Innenohr, Gleichgewichtssinn und Otobasis

Sprechen Sie über die Komplikationen der akuten Otitis media!

Antwort Die akute Otitis media ist eine der häufigsten entzündlichen Erkrankungen des Säuglings- und Kindesalters. Zu den Komplikationen zählen: Mastoiditis, Sinusvenenthrombose, otogene Meningitis, Labyrinthitis und Hirnabzesse.

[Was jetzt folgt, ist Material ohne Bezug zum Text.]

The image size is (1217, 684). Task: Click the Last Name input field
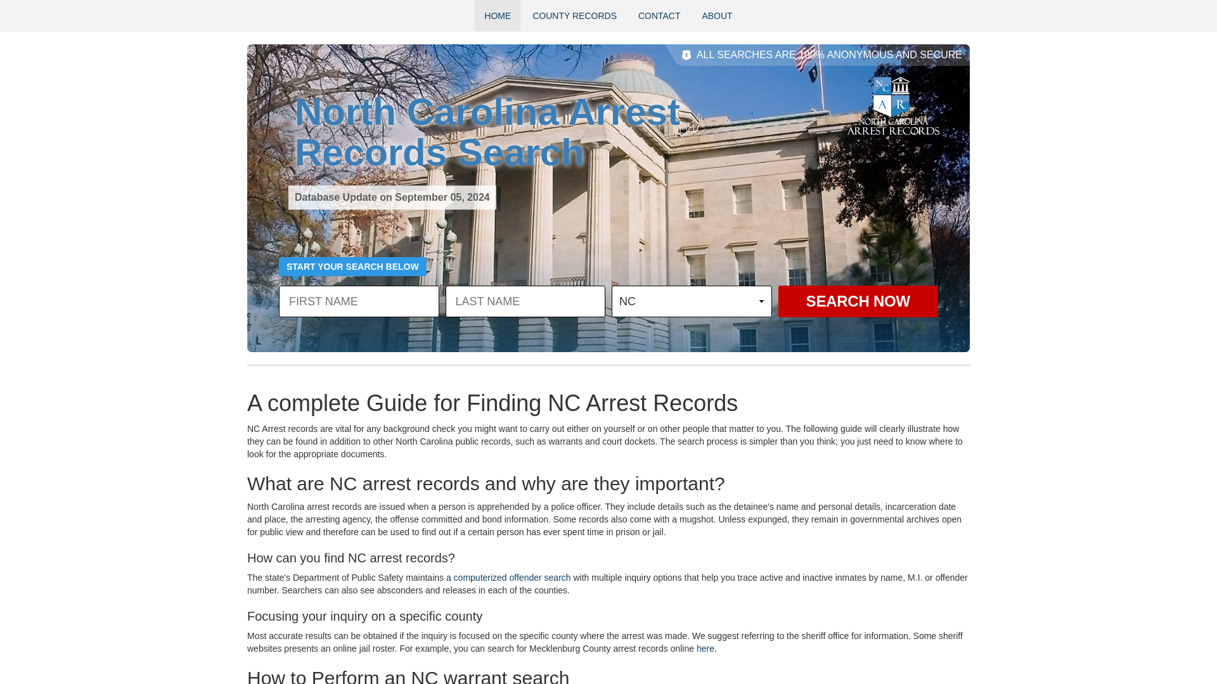pos(525,301)
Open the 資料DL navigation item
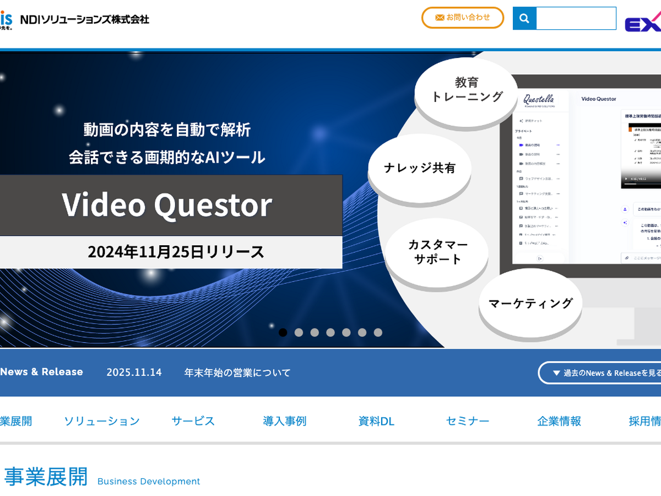 376,421
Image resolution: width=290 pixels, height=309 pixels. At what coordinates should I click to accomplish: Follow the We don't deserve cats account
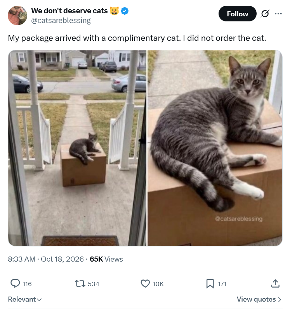click(238, 14)
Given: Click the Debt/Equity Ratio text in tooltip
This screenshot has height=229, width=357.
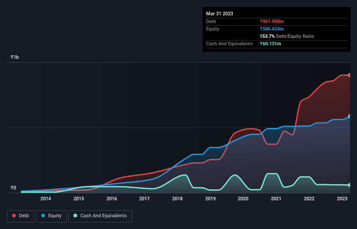Looking at the screenshot, I should point(295,36).
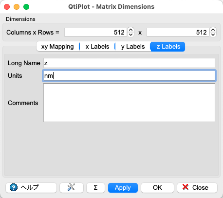223x198 pixels.
Task: Click the Rows number field showing 512
Action: coord(178,33)
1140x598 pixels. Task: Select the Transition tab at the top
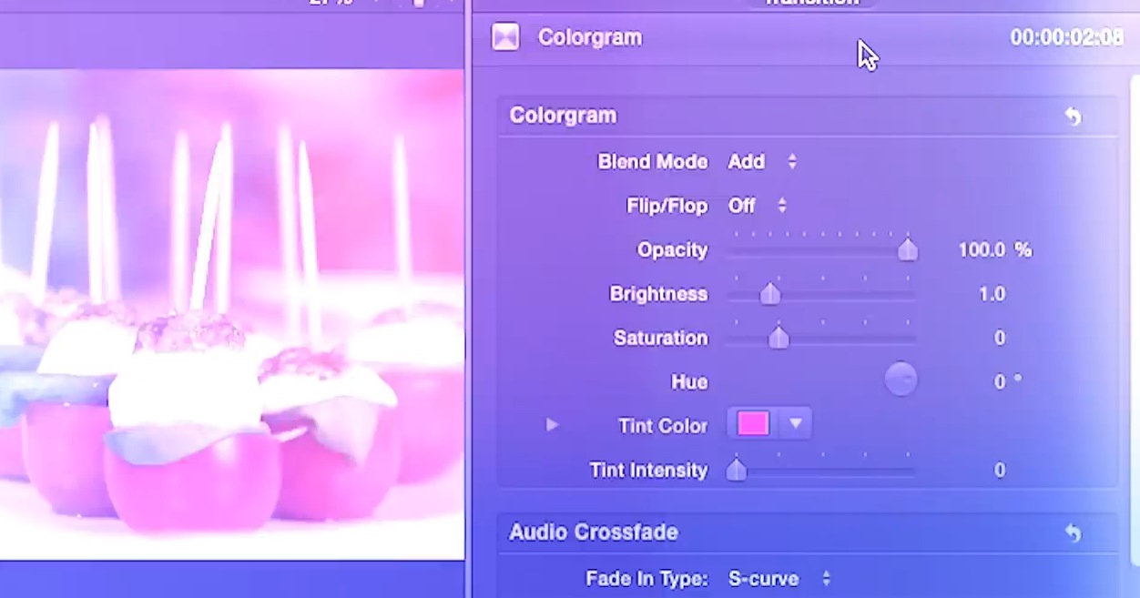point(811,3)
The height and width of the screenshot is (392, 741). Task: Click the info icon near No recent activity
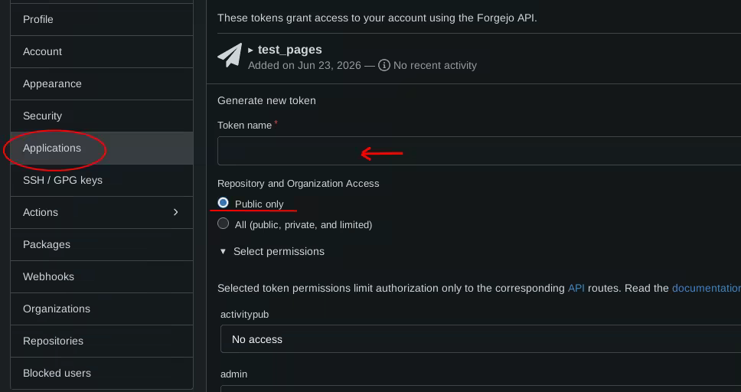384,65
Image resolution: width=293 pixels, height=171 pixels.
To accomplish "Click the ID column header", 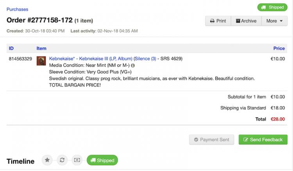I will pyautogui.click(x=11, y=49).
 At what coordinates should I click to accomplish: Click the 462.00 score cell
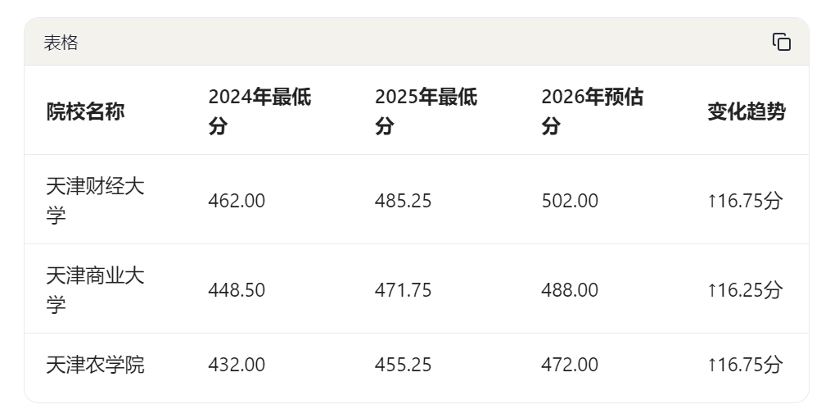[237, 201]
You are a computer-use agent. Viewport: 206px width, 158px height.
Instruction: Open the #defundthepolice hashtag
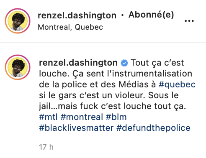153,128
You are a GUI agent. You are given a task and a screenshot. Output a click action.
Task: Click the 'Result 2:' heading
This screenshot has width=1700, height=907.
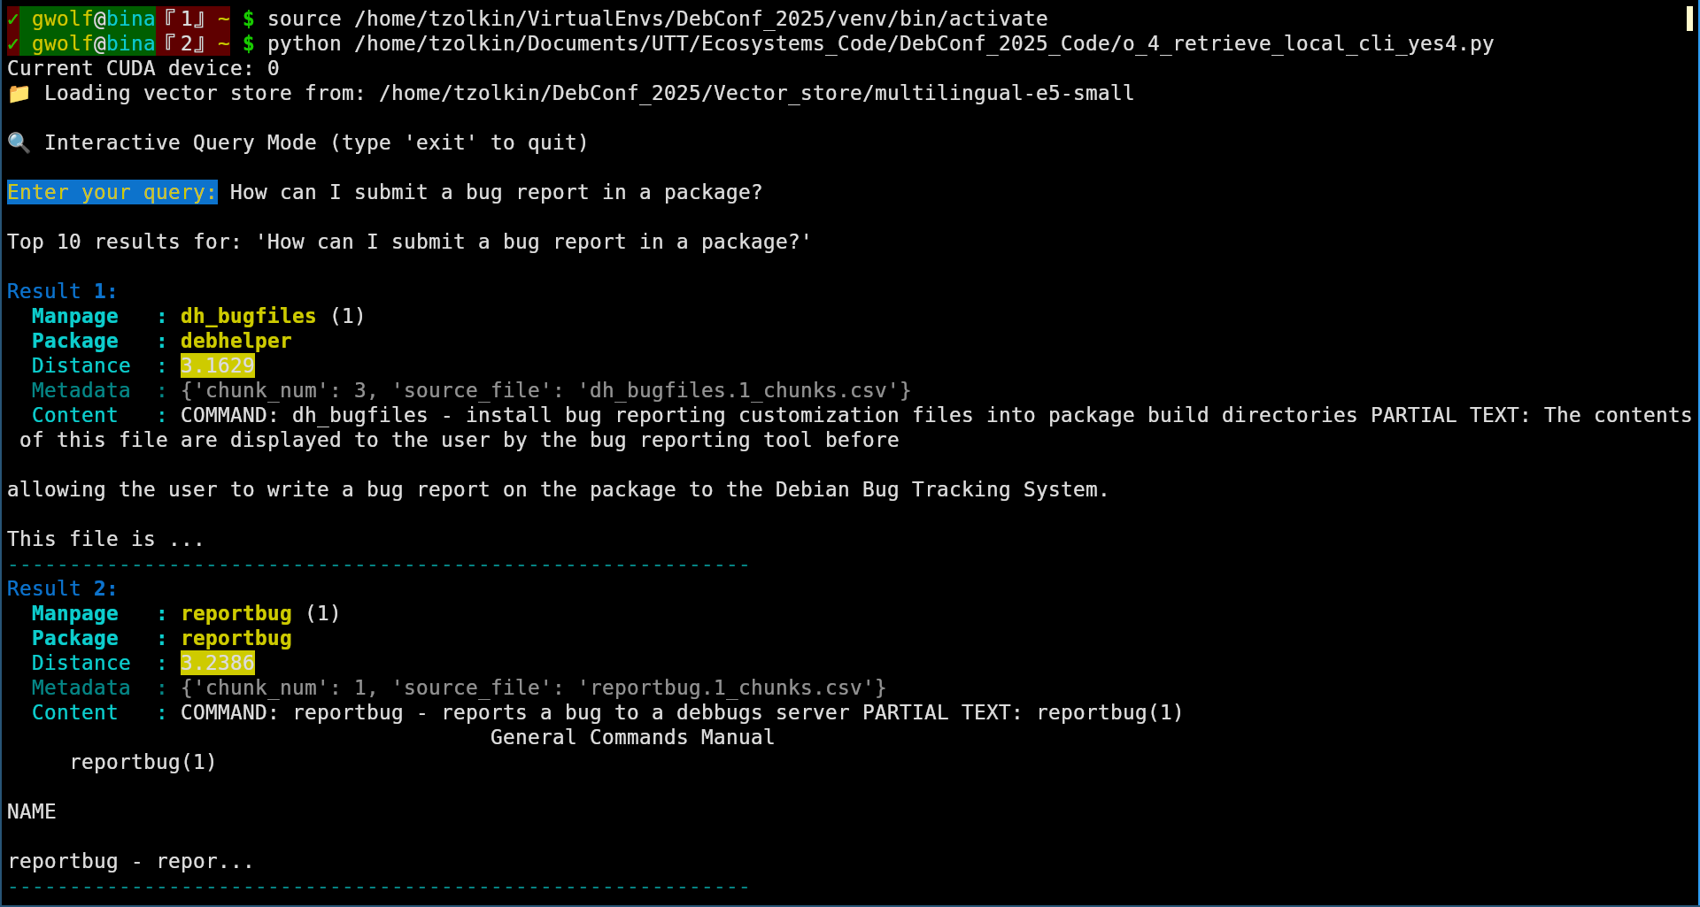coord(62,588)
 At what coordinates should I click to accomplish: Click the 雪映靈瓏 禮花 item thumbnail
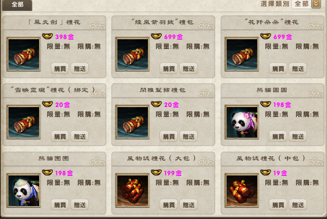click(24, 122)
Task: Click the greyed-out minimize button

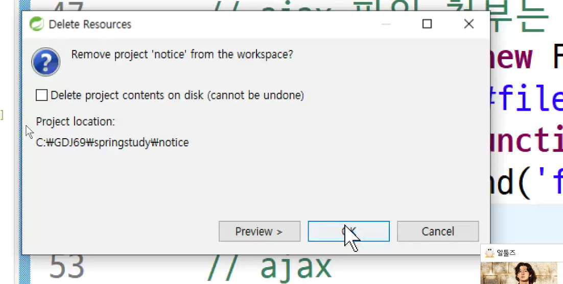Action: 386,24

Die Mastoiditis ist die häufigste Komplikation. Bei Persistenz der Entzündung der Mittelohrschleimhaut, bei fehlender oder nicht adäquater Therapie kann sich die Entzündung ins Mastoid ausbreiten und dort zu einer eitrigen Entzündung führen, die eine Knochennekrose und Einschmelzung insbesondere bei Kleinkindern bedingt. Klinisch ist die Mastoiditis gekennzeichnet durch eine retroauriculäre Rötung und Schwellung mit abstehender Ohrmuschel. Das Trommelfell ist gerötet und vorgewölbt, die hintere obere Gehörgangswand kann abgesenkt sein. Häufig ist ein reduzierter Allgemeinzustand mit Fieber. Bei Ausbreitung der Entzündung in den Ansatz des M. sternocleidomastoideus (syn. Betzold-Mastoiditis) besteht eine Schiefstellung des Halse durch die schmerzbedingte Schonhaltung. Therapeutisch erfolgt die Sanierung des Entzündungsprozesses über eine Mastoidektomie, häufig kombiniert mit einer Paracentese oder Paukendrainage.

Bei weiterer Ausbreitung der Entzündung über das Mastoid hinaus kann eine Weiterleitung in den Sinus sigmoideus und die angrenzenden Meningen erfolgen. Die Sinusvenenthrombose zeigt neben den Zeichen der Mastoiditis ein septisches Krankheitsbild mit Fieber, reduziertem Allgemeinzustand und Kopfschmerzen. Therapeutisch erfolgt die Mastoidektomie mit Thrombektomie sowie die hochdosierte intravenöse Antibiose und ggf. eine Heparinisierung.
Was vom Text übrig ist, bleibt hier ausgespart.